A Ambev adota rastreamento semelhante, mas apenas nas cervejarias, não nos escritórios.

Os funcionários que retornarem encontrarão um ambiente de trabalho totalmente diferente. Na TopDesk, onde havia 80 cadeiras, agora só há 20. O local tem capacidade para mais de 100 pessoas, mas receberá apenas entre 25 e 30 simultaneamente. Para isso, usarão um software para fazer reservas, pois haverá um limite fixo da quantidade de pessoas. As reuniões em salas fechadas serão evitadas.

A Ambev já planejava fazer uma reforma, e adaptou as mudanças à nova realidade.

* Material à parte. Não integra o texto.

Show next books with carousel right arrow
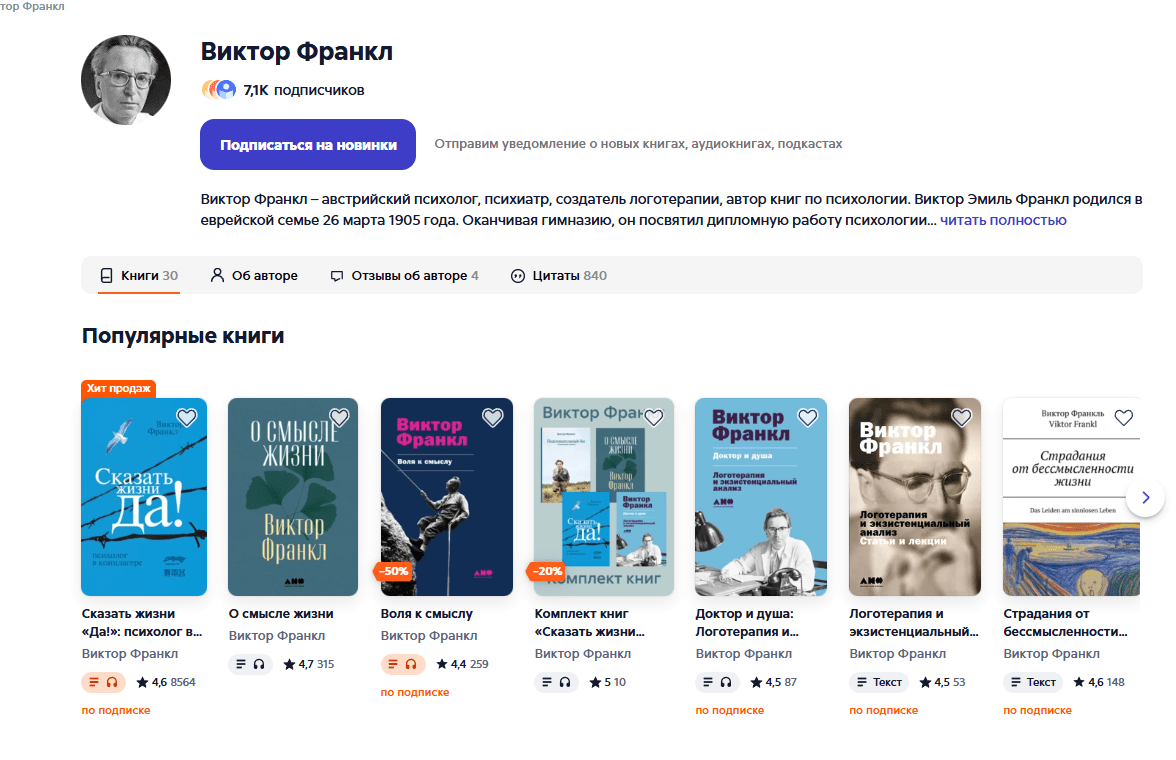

Haverá menos espaço para estações de trabalho e mais para áreas de interação.

No entanto, nesse período inicial do retorno, o uso de espaços como café e salas de reunião estará suspenso, para evitar aglomerações.

Reuniões internas e com clientes, visitantes ou fornecedores passarão a ser realizadas online nesse período.

O uso de escadas será incentivado como uma alternativa para evitar espaços fechados como elevadores.

Todas as empresas passarão a ter protocolos de segurança, como álcool em gel, regras de distanciamento e de uso de áreas comuns.

A Johnson & Johnson já adotou critérios da matriz, como avisos para distanciamento de 1,8 metro, novos protocolos para uso de elevador e higienização e treinamento para funcionários.

Posteriormente, vai instalar barras de acrílico e mudar a dinâmica do restaurante local. As refeições serão entregues de forma individual, para evitar aglomerações como nos tempos pré-pandemia.